# Exercise aim
Each line from the one containing "705x657 pixels. Task: Switch to the 状态 tab" through the end of the data below is to be output verbatim, with no lines added or left out.

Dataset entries
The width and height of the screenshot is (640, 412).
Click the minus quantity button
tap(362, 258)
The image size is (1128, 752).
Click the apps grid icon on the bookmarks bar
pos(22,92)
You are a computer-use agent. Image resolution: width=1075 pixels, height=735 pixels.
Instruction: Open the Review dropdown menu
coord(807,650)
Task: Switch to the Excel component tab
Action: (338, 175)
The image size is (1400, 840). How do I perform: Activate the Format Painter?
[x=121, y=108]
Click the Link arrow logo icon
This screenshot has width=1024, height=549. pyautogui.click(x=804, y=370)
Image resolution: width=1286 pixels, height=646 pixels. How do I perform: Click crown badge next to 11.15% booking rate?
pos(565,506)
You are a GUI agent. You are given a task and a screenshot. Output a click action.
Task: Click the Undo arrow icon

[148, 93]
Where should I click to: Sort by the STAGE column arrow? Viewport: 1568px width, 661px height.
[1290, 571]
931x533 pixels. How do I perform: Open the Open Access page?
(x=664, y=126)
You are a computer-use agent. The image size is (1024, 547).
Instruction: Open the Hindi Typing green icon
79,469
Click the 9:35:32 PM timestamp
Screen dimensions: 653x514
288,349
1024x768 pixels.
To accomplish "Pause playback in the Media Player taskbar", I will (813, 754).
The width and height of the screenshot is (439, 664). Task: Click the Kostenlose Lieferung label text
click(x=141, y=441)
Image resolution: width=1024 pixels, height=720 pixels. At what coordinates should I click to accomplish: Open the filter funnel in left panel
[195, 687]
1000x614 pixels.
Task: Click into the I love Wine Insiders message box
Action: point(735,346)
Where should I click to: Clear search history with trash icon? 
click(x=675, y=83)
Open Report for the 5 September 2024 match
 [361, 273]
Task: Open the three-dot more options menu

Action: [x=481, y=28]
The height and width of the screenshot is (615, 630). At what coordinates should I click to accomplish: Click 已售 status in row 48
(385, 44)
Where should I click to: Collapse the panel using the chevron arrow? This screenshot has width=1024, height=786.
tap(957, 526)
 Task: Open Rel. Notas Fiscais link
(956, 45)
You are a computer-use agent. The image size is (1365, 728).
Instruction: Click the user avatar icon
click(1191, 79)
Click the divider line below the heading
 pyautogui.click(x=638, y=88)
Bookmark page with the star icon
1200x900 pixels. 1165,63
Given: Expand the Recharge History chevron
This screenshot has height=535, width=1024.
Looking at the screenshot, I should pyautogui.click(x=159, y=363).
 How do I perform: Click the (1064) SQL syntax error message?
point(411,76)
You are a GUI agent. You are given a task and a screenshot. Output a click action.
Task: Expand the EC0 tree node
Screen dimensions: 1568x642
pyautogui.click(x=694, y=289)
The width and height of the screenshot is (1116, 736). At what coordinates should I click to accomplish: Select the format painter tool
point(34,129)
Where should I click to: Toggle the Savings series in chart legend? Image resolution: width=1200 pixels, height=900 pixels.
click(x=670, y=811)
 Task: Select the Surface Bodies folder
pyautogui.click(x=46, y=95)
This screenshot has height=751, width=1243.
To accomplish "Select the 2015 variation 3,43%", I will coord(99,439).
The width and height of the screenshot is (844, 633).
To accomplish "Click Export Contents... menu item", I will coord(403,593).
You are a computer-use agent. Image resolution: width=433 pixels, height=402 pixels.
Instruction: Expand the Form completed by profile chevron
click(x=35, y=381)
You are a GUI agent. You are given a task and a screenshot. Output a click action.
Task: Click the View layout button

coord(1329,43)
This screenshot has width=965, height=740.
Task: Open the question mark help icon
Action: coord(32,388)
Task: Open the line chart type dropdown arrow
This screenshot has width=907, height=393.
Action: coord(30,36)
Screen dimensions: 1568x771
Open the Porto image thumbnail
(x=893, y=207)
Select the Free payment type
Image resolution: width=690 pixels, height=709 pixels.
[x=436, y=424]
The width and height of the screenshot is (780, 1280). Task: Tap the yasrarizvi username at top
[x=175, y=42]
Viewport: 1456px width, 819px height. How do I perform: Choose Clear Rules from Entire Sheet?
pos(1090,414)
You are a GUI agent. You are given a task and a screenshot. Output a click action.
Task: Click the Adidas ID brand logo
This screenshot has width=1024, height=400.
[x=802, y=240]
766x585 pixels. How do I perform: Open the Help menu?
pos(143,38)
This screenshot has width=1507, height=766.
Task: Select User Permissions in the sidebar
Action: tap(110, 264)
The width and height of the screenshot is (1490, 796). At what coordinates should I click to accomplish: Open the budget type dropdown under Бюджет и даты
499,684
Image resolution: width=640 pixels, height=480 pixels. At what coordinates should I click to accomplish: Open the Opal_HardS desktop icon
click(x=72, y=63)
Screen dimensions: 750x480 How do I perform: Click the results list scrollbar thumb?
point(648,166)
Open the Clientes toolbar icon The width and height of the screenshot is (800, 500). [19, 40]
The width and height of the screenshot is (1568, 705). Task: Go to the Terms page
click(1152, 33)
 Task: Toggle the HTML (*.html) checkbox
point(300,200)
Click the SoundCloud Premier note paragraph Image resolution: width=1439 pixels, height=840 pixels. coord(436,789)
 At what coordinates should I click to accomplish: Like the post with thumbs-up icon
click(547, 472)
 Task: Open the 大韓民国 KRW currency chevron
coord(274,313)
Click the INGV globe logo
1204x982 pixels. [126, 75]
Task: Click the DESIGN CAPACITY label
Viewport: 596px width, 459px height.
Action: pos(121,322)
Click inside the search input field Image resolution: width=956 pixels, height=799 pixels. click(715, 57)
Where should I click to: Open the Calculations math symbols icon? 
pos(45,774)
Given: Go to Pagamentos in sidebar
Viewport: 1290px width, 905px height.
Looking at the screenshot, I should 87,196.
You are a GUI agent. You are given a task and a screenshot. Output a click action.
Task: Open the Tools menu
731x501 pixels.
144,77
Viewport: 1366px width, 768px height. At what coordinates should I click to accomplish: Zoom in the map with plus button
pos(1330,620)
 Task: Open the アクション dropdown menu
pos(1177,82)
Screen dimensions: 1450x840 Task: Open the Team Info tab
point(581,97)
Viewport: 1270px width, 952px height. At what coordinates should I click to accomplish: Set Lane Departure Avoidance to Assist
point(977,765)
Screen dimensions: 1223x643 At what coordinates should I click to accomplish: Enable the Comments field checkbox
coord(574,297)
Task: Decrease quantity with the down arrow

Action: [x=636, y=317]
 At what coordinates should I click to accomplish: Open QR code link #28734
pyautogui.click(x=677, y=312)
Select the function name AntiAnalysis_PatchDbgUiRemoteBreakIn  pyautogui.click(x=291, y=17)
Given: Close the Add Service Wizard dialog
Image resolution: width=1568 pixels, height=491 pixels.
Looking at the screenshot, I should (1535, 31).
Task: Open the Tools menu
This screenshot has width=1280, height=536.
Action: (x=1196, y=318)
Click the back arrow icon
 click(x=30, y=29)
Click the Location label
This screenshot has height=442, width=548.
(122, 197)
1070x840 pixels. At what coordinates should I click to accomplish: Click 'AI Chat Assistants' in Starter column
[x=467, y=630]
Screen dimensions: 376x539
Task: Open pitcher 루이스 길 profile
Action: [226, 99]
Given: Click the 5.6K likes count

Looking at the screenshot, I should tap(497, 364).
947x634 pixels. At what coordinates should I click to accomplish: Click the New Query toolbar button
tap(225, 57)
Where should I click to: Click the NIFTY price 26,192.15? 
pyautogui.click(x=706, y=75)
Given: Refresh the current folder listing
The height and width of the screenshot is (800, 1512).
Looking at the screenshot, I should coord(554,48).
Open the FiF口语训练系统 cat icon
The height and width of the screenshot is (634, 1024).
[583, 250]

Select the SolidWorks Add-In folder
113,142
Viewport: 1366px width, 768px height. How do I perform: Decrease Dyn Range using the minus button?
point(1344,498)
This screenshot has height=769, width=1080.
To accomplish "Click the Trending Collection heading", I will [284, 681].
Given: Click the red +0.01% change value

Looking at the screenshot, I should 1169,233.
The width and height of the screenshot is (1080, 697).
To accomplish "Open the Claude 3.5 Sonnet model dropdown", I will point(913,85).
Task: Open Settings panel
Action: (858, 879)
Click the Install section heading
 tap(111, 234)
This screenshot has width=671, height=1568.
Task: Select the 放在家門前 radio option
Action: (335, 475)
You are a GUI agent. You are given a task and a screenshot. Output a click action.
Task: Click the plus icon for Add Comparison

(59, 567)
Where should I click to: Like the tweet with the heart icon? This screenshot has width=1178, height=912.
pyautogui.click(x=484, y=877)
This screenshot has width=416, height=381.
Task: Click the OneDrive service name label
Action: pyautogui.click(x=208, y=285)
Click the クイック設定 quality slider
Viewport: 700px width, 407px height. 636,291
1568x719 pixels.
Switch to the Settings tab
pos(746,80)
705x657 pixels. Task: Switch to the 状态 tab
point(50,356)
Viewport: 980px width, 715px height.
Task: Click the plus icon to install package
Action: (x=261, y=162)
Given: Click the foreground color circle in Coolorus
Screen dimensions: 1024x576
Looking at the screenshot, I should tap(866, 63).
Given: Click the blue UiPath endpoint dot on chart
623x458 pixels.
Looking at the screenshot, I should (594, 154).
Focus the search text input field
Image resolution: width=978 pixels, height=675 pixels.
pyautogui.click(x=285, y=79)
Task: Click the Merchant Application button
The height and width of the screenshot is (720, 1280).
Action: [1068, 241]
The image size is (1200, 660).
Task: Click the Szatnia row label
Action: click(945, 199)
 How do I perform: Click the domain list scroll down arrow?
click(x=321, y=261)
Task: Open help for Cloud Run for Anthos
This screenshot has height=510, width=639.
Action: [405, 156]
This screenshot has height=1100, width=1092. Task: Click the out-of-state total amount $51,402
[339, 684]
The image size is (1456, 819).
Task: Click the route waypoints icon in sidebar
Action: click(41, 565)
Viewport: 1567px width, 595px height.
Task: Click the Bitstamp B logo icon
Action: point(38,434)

# Solution to the exercise
705x657 pixels. Task: Switch to the 状态 tab
point(50,356)
Viewport: 980px width, 715px height.
Task: Click the plus icon to install package
Action: (x=261, y=162)
Given: Click the foreground color circle in Coolorus
Screen dimensions: 1024x576
Looking at the screenshot, I should tap(866, 63).
Given: Click the blue UiPath endpoint dot on chart
623x458 pixels.
Looking at the screenshot, I should (594, 154).
Focus the search text input field
Image resolution: width=978 pixels, height=675 pixels.
pyautogui.click(x=285, y=79)
Task: Click the Merchant Application button
The height and width of the screenshot is (720, 1280).
Action: [1068, 241]
The image size is (1200, 660).
Task: Click the Szatnia row label
Action: click(945, 199)
 How do I perform: Click the domain list scroll down arrow?
click(x=321, y=261)
Task: Open help for Cloud Run for Anthos
This screenshot has height=510, width=639.
Action: [405, 156]
This screenshot has height=1100, width=1092. Task: Click the out-of-state total amount $51,402
[339, 684]
The image size is (1456, 819).
Task: Click the route waypoints icon in sidebar
Action: click(41, 565)
Viewport: 1567px width, 595px height.
Task: Click the Bitstamp B logo icon
Action: point(38,434)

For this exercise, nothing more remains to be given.